Makes you wonder what is happening at the preclinical (animal testing) level if clinical studies are being shut down. I used to work at a preclinical laboratory so I know what all goes into a FDA submission and NORMALLY you have to run several preclinical studies dealing with safety, efficacy, abuse liability (is it addictive), neurotoxicity, reproductive and fertility, carcinogenicity, cardiovascular and pulmonary, just to name a few, before it is ever tested on humans. I am not aware of any preclinical studies that have been done on these vaccines. When I left the industry in 2017 there was no talk of mRNA vaccines being developed. If there had been, my laboratory would have been on the frontlines of this development. Seeing as it takes between 6-10 years to successfully bring a new drug to market, I am deeply deeply suspicious that shortcuts have been taken with these vaccines, and this is what I tell people when they ask why I am not getting any of them. I spent 37 years in this business and I was in a position to know.
COVID epidemiology data clearly do not support a pandemic, as I showed in my book The Defeat Of COVID, but political events since early 2020 do show a clear, incremental path toward medical tyranny.
However, that doesn't mean that Scott Gottlieb was a saint for having left the FDA earlier. The FDA has long had an 80% personnel revolving door with pharma & fox-in-henhouse role for many decades.
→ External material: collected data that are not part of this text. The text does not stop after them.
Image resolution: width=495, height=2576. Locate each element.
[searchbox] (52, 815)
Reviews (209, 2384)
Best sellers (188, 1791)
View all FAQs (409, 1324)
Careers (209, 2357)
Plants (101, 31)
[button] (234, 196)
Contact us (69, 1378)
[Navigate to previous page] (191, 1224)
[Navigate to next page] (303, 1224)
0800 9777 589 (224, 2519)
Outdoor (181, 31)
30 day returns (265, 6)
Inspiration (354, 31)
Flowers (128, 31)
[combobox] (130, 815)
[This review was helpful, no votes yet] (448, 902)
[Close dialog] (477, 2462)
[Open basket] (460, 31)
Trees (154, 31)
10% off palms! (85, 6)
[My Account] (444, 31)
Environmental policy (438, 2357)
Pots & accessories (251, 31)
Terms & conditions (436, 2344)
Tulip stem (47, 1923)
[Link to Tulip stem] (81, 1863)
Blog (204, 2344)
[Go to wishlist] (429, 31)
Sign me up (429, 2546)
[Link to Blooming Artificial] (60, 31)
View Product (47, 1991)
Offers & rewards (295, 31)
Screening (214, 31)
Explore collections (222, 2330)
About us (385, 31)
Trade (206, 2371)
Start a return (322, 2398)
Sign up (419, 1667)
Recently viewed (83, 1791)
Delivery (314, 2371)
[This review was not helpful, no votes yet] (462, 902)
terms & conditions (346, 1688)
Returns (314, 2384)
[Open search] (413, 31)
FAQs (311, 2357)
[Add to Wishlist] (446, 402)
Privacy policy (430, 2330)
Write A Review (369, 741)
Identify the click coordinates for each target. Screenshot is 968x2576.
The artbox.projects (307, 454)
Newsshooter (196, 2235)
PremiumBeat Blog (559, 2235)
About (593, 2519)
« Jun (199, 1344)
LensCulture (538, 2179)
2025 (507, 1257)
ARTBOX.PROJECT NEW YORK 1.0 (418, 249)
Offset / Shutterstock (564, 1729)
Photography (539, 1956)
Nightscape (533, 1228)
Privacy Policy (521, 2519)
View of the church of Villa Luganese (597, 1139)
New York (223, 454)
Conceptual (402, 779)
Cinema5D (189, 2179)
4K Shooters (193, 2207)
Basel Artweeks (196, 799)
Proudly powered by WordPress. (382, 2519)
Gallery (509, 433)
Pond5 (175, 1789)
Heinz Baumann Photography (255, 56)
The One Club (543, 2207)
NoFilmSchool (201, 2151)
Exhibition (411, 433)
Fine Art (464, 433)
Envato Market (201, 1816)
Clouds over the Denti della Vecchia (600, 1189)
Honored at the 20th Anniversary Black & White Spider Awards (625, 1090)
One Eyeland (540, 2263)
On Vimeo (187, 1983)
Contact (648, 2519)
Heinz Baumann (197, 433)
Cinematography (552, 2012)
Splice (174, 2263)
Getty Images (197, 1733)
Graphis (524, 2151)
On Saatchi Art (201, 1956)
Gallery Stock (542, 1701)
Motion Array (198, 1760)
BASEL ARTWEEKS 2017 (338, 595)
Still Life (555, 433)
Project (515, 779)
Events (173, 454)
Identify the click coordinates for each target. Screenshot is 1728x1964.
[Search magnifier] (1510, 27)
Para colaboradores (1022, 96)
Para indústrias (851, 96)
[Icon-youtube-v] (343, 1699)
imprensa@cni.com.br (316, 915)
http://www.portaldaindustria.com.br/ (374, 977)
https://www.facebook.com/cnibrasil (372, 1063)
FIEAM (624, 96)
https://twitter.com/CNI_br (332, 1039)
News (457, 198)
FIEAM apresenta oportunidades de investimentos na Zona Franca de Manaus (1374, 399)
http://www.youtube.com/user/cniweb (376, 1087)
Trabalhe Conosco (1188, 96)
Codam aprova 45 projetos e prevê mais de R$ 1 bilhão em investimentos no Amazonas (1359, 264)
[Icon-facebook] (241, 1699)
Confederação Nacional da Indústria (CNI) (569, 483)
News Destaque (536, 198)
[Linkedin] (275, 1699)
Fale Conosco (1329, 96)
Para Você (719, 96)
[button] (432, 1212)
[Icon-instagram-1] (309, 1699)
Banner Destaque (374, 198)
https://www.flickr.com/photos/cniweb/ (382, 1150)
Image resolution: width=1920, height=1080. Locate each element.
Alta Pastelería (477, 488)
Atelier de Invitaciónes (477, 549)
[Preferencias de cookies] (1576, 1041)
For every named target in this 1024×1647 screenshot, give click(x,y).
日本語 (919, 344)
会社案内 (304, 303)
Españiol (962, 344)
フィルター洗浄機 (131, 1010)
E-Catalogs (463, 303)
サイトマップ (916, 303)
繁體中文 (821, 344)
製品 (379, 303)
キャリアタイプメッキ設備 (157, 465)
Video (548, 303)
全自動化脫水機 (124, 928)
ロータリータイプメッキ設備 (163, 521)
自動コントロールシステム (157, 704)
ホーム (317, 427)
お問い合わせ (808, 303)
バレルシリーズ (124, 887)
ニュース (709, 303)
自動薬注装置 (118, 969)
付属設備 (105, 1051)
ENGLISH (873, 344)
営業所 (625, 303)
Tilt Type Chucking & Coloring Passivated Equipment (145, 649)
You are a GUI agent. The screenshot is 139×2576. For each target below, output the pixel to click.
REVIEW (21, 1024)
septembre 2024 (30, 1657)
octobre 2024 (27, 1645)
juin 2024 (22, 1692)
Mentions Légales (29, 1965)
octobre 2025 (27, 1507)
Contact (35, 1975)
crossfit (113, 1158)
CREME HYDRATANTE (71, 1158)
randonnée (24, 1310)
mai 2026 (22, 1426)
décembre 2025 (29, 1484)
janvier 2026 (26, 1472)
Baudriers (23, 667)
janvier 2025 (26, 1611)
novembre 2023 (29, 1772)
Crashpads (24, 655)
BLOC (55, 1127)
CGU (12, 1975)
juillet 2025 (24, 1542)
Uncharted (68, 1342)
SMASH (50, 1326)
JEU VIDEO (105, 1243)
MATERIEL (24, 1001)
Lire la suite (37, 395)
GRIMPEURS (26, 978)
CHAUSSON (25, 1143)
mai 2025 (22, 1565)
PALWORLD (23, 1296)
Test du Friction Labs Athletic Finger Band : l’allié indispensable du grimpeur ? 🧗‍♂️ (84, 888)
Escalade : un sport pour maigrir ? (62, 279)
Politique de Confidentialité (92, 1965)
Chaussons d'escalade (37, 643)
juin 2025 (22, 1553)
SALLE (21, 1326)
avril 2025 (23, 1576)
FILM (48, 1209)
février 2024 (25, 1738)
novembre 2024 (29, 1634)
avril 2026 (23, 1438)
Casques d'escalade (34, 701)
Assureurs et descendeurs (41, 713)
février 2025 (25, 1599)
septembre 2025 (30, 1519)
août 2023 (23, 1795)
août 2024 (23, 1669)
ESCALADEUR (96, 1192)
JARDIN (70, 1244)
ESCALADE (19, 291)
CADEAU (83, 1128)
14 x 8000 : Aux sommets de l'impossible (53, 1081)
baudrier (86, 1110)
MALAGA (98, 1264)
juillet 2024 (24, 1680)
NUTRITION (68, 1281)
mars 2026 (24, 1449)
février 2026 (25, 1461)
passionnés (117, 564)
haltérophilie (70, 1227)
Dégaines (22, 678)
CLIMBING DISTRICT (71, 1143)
Gottlieb, predictably, moved from FDA to Pfizer's board, which may be somewhere down around the 9th ring of hell, but I'm dusty on my Dante there.
Your industry, gato malo, may not have suffered under Gottlieb, but such shenanigans as definitional changes that pushed nutrients into a "drug" category (503A & 503B) stomped on naturopathic doctors and compounding pharmacies, and happened under Gottlieb's watch, which served to make unfair regulatory competition, and was a clear violation of antitrust laws. Gottlieb got away with it, because FDA benefactor corporations have $$$$$ lawyers, and all we in natural medicine have is the gratitude of our patients and few $.